By Claire Guo, Co-Student-Life Editor
To the side of the wall in the small courtyard sits the school greenhouse. Inside it’s steaming, at least 10 degrees warmer than the 70-degree air outside. Lined on the shelves grow small green plants from small brown pots: mini cacti, spider plants, newly grown stalks of bamboo. Outside lie plots of land. After a long summer, their bright green tomato plants are full-grown and bursting with large ripening tomatoes.
But these plants don’t grow all by themselves. The members of Horticulture Club come every Wednesday — and other days of the week to water the plants during dry spells — to cultivate the vegetation, planting new seeds, moving seedlings to pots with better soil, weeding the tomato plants and more. These students are the only reason these plants are here and healthy.
Most of the plants are grown by club members from brought-in seeds or from clippings of older plants. After spending week after week cultivating different varieties from youth to maturity, they’ve learned exactly how to treat them. Senior Dunya Markovic elaborates on what she’s learned about aloe in particular.
“We started off with like six (aloe plants), and now there’s over 27,” Markovic said. “They just kind of grow on their own, and it’s just really cool to see all their stages. There’s so many of them, you can kind of mess up with one. If one of them dies, it’s okay because you have 26 other ones.”
She explains how after a while, she learned how to recognize different signals the plants were giving.
“I spent a lot of time with aloe, so I know that if it’s under-watered, it turns brownish, and if it’s overwatered—then they also start to die—so there are certain characteristics, like they kind of droop,” Markovic said.
Junior Sarah Kundra is the official president of Horticulture Club, but interestingly enough, most of the remaining members collectively agree that they are all Co-Vice-Presidents. Kundra herself says even her distinction as president should be shared by everyone.
“I’m the President, but we have a bunch of Vice-Presidents that—we’re all kind of the President in a way, but I just do the secretary stuff. We all have a say in everything we do, which I think is really good about our club,” Kundra said.
And beyond the simple sharing of decisions, Kundra feels that the club is close in a personal way.
“It’s just like a huge family, and that’s all I can really describe it as,” Kundra said. “Because we’re all best friends, and anyone that joins is immediately our best friend, and it’s great to have a small little group like this where we can all talk about what’s going on personally and just hang out together.”
Junior Claire Hallman joined the club last February, and already feels like she’s part of the family Kundra describes.
“It’s like a little plant-fam.
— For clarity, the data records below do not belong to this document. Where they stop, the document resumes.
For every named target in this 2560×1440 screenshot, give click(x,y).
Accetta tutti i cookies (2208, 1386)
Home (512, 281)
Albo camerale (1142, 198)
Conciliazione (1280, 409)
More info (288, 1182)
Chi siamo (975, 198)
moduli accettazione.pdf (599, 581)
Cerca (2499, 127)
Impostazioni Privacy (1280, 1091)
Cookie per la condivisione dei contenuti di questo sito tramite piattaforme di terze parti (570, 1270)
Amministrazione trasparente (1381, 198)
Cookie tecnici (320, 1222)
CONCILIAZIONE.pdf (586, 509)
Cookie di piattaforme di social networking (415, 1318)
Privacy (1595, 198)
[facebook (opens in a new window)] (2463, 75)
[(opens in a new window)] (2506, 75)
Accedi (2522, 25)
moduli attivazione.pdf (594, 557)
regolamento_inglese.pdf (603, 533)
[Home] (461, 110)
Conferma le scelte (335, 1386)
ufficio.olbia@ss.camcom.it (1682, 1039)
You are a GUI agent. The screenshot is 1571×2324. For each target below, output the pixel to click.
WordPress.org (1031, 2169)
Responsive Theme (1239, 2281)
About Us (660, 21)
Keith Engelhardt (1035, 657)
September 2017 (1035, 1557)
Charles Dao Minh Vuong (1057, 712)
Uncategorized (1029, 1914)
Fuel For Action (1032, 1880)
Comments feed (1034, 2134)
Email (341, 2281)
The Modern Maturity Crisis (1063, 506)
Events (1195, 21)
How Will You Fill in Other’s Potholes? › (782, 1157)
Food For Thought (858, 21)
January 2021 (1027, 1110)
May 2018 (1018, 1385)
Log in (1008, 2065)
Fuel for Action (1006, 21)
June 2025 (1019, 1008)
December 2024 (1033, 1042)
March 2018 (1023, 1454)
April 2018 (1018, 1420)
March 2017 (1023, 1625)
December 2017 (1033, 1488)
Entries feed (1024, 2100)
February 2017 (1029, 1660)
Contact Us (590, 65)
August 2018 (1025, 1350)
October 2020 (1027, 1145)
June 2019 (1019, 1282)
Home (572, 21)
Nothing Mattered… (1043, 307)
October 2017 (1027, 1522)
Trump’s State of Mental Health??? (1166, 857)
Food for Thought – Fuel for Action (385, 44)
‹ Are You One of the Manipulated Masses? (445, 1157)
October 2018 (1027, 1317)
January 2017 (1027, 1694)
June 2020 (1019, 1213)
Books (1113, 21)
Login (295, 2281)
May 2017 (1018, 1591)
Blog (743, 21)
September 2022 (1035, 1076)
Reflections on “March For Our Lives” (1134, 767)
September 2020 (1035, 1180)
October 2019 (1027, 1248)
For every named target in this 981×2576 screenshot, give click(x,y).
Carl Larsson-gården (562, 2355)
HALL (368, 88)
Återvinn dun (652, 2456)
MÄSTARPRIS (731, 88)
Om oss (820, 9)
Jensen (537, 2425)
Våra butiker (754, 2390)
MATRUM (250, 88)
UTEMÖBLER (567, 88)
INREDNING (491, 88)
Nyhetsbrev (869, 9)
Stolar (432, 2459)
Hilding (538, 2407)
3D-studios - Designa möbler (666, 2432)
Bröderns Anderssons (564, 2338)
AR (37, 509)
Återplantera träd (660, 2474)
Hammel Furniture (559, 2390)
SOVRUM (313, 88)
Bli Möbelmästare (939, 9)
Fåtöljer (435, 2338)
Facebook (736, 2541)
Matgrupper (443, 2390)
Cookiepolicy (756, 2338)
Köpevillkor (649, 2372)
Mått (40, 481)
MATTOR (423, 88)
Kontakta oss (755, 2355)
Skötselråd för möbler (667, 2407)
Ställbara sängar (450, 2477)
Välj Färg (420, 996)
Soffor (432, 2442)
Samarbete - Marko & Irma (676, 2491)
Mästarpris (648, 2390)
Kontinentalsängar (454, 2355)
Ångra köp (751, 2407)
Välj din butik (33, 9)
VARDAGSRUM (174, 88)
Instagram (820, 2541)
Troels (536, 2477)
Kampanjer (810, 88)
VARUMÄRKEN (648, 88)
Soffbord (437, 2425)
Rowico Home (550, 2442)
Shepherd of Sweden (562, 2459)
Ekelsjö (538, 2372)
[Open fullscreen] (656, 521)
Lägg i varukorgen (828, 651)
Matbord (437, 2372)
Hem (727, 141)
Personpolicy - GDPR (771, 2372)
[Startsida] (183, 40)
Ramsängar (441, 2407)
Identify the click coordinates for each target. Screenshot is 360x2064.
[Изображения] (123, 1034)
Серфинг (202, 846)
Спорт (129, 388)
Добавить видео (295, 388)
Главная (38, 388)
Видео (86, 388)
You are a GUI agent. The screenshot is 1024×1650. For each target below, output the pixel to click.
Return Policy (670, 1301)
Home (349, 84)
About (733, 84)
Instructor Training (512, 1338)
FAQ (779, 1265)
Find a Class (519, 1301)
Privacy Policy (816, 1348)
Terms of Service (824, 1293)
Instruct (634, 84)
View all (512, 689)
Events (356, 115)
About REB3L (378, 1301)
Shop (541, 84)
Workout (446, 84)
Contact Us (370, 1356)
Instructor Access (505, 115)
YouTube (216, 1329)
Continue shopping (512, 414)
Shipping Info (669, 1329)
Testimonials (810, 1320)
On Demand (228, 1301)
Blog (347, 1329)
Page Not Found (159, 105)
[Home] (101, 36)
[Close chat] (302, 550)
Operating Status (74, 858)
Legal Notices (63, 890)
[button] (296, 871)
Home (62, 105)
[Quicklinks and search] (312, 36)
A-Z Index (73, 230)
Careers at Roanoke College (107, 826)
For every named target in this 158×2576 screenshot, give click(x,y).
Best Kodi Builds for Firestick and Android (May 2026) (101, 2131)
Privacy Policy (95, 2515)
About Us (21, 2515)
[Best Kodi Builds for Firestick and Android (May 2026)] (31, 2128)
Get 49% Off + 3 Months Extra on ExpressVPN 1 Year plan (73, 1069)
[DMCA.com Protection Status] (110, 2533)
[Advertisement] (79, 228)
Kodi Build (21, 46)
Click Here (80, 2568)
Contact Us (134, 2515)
Everyone’s just so nice. It’s not one of those clubs where you come and you feel judged, you know what I mean?” Hallman said. “And it’s on Wednesday, so it gets you through that first half of the week, and the second.”
For Kundra, their weekly meetings are her favorite part of Conestoga in general.
“It’s the best part about school, absolutely. Now that I’m in 11th grade, everything’s gotten so crazy, and it’s just a perfect way to kind of unload everything and just a great way to relax,” Kundra said.
Junior James McGee originally joined because friends were in the club, he said, but four months in, Horticulture Club helped him recognize his strong penchant for taking care of plants.
“Honestly I want to go into botany in my future as a career,” McGee said. “And I don’t think I would have made that decision or wanted to make that decision if I didn’t join Horticulture Club.”
Izzy Thornberg had a different experience. After joining Conestoga this year as a freshman, she immediately wanted to join Horticulture Club as a way to improve her skills as a gardener.
“I have 43 plants in my room, and so my room is a greenhouse of its own,” Thornberg said. “So to see that my school has an actual greenhouse, and like a Horticulture Club where you just get to relax and work with plants is great.”
Though she’s only gone to two meetings so far, Thornberg hopes that by continuing to come, she’ll learn how to emulate what she’s seen older members accomplish.
“I’m hoping to learn how to germinate seeds, because I tried doing it on my own several times, and even though I got sprouts, I still ended up killing them somehow and I don’t know why. But these guys seem to be just like (that), germinate them like that, and everything grows in there, and I don’t know how, so I want to figure it out.”